Gosto de pensar que a afirmação de si passeia pelos lugares que te legitimam. Tenho a sorte da minha baianidade ser combustível pra o que faço e o que sou. Não consigo pensar em nada sem considerar o swing da minha gente, o gingado dos corpos que naturalmente se remexem, o sotaque de nossa fala, o imaginário de nossa cultura… onde eu for quero ser reconhecido como o baiano que sou, porque isso inspira os meus que aqui estão construindo suas carreiras, desenhando seus caminhos, afirmando seus sonhos. Mas também não gosto de ficar restrito apenas à ideia-fronteira de Estado, sabe? Porque além de baiano eu sou alagoinhense, sou nordestino, brasileiro, latino-americano, afrodiaspórico… E cada uma dessas palavras me significam ao situar os lugares de pertencimento que têm a ver como minha origem e meu universo cultural fundante.

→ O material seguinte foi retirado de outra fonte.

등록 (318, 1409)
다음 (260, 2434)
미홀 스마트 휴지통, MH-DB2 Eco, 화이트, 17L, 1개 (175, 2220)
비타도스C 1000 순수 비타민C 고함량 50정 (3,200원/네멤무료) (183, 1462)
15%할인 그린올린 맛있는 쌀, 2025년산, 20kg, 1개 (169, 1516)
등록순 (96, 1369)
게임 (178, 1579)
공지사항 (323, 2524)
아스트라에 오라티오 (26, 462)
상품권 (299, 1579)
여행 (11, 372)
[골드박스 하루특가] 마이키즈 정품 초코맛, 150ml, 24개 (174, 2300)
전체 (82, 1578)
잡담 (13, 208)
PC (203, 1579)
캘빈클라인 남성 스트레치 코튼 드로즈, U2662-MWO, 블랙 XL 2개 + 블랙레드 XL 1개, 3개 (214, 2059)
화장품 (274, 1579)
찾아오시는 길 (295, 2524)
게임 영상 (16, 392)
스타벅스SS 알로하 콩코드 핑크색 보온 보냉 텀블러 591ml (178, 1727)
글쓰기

Quais artistes mais te inspiram?
Nossa mãe! Tem um mar de gente que me inspira… a Liniker e o Cazuza são supremas inspirações! Mas não consigo pensar música sem me deixar atravessar por Carlinhos Brown, Daniela Mercury, Baiana System, Gilberto Gil, Afrocidade, Baco Exu do Blues… Como não se inspirar no trabalho de Hiran, Luedji Luna, Larissa Luz, dAs Baías, da Mahmundi, da Ludmilla, do Johnny Hooker…? É impossível não beber nas composições de Caetano, da Bia Ferreira, de Silva, de Emicida, da Drik Barbosa, do Rico Dalasam, do Renato Russo…? Eu sou esse complexo de inspirações sem conseguir ser sucinto quando o assunto é música!
Qual é seu maior sonho?
Que pergunta foda essa! Mas eu espero mesmo que minha música possa ecoar no mundo cada vez mais firme, contribuindo com a afirmação de nossa gente tão estigmatizada, do meu povo tão negligenciado, de minha comunidade tão violentada. Que minha arte seja inspiração para reconhecimento do poder que existe em cada um – e do amor como força motriz e matriz para revolução que há de nos respeitar! Espero que meu som provoque as pessoas a baterem no peito vibrando plenas entoando o verso EU SOU FODA, numa evidente convocação performativa de afirmação das negativas impostas pelo vírus colonial da cisbrancoheteronormatividade.